Stored items:
______________________________
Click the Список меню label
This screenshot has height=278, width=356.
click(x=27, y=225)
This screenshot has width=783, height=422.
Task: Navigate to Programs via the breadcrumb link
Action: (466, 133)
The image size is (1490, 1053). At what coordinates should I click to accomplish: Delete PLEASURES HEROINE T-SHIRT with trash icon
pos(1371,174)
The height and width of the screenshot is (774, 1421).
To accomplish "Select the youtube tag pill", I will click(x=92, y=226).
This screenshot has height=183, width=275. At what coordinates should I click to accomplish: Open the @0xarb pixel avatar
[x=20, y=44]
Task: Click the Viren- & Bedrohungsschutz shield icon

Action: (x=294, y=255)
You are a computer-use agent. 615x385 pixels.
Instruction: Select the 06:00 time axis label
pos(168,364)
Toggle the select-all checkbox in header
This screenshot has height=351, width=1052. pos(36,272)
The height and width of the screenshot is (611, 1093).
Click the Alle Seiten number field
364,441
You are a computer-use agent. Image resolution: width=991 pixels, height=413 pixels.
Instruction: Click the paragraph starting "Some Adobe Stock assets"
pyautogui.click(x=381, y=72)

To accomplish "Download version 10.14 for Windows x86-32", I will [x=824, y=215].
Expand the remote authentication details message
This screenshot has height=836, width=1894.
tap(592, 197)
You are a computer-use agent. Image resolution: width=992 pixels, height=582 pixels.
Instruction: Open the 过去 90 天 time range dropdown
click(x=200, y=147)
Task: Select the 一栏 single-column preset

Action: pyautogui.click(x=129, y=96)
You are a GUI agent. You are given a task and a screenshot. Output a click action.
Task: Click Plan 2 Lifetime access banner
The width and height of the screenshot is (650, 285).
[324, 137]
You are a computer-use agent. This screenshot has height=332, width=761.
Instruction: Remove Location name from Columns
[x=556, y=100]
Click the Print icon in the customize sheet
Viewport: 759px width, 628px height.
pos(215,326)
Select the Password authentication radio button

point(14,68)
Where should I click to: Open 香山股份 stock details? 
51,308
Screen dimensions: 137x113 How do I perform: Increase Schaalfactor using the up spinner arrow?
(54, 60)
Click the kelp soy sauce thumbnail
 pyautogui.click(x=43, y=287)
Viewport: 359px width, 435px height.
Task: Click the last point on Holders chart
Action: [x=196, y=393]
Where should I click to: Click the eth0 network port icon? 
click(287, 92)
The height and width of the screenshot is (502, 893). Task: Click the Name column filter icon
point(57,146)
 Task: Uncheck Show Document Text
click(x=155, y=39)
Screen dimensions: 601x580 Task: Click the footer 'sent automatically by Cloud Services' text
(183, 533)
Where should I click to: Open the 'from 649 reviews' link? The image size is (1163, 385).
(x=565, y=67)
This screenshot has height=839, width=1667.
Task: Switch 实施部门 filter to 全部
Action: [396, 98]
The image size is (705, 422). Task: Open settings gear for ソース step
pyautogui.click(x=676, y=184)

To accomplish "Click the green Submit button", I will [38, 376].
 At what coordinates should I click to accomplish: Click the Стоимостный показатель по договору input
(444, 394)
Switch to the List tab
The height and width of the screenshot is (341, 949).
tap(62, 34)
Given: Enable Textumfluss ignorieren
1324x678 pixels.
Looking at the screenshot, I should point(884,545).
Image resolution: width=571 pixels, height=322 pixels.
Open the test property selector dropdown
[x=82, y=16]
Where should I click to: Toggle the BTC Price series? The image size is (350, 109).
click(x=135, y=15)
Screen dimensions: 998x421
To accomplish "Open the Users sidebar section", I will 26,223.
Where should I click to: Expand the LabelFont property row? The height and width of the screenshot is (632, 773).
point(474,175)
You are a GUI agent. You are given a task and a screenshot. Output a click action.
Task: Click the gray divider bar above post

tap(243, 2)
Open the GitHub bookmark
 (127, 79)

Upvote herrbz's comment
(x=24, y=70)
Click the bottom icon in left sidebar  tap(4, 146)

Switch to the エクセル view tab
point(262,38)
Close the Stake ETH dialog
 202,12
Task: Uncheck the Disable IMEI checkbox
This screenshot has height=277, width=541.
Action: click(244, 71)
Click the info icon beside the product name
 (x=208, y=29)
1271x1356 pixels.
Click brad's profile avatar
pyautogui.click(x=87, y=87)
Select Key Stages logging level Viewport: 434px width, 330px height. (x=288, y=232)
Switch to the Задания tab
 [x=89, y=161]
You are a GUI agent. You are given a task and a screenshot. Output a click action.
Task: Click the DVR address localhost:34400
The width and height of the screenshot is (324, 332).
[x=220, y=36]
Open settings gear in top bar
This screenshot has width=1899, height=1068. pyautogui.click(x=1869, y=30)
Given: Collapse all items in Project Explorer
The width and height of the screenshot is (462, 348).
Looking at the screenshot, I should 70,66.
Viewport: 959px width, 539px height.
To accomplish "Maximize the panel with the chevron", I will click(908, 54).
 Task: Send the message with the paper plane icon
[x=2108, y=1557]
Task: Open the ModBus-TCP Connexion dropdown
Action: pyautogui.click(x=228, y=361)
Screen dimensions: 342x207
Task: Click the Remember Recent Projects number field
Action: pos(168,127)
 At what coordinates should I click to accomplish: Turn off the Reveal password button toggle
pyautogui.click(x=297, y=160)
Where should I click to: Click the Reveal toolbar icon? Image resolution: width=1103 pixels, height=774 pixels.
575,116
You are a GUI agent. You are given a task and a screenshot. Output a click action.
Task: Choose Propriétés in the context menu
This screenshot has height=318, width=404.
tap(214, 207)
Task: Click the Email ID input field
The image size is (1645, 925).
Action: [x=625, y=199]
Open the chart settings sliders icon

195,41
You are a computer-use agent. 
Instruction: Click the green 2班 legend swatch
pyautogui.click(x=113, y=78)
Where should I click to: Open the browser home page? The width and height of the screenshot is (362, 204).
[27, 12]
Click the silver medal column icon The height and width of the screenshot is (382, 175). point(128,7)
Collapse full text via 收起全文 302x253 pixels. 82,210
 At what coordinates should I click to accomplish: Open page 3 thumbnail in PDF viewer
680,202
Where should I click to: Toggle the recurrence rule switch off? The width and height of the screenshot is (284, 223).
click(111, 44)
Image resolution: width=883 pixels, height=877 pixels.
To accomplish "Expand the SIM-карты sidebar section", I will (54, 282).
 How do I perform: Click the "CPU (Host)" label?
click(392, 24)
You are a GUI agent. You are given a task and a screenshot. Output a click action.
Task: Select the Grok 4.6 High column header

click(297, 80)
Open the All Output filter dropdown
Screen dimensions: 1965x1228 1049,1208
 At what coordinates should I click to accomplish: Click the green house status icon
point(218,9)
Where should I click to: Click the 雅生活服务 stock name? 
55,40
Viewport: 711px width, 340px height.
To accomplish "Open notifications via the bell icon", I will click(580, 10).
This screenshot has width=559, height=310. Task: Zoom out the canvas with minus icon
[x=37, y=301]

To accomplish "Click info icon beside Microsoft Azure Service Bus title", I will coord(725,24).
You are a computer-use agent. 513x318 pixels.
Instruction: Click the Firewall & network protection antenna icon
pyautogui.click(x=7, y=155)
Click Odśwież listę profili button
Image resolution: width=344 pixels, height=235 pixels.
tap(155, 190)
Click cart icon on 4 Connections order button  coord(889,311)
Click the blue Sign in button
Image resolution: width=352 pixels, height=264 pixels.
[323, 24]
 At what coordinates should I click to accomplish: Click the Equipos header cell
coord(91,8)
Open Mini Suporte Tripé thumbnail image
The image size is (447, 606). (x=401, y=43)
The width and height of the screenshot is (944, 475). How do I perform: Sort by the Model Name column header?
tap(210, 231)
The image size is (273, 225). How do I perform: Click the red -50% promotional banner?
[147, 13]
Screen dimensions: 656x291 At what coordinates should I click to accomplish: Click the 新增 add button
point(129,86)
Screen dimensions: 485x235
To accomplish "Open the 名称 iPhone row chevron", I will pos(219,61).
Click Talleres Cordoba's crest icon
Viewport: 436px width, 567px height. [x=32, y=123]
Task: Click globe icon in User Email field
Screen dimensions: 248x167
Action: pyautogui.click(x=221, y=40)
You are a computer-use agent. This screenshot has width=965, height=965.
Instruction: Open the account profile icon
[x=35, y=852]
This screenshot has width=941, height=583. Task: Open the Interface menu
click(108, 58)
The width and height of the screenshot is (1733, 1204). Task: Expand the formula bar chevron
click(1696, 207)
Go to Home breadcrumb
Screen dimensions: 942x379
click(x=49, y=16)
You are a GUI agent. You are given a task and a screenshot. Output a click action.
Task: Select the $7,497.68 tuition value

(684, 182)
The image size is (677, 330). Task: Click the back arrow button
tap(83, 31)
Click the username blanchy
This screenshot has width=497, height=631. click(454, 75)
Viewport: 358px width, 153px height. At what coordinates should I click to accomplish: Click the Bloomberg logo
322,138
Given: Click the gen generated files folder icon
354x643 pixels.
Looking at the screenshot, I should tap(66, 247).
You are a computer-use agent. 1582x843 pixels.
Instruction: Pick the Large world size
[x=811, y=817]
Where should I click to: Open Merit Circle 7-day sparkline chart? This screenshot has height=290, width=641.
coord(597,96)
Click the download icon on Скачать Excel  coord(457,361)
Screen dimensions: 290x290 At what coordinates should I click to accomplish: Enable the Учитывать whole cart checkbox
______________________________
● Exercise goal: Please output the data below exactly as it appears, everything from the line containing "Click Talleres Cordoba's crest icon" down to the line containing "click(108, 58)", with both of those lines included.

● The completed task:
Click Talleres Cordoba's crest icon
Viewport: 436px width, 567px height. [x=32, y=123]
Task: Click globe icon in User Email field
Screen dimensions: 248x167
Action: pyautogui.click(x=221, y=40)
You are a computer-use agent. This screenshot has width=965, height=965.
Instruction: Open the account profile icon
[x=35, y=852]
This screenshot has width=941, height=583. Task: Open the Interface menu
click(108, 58)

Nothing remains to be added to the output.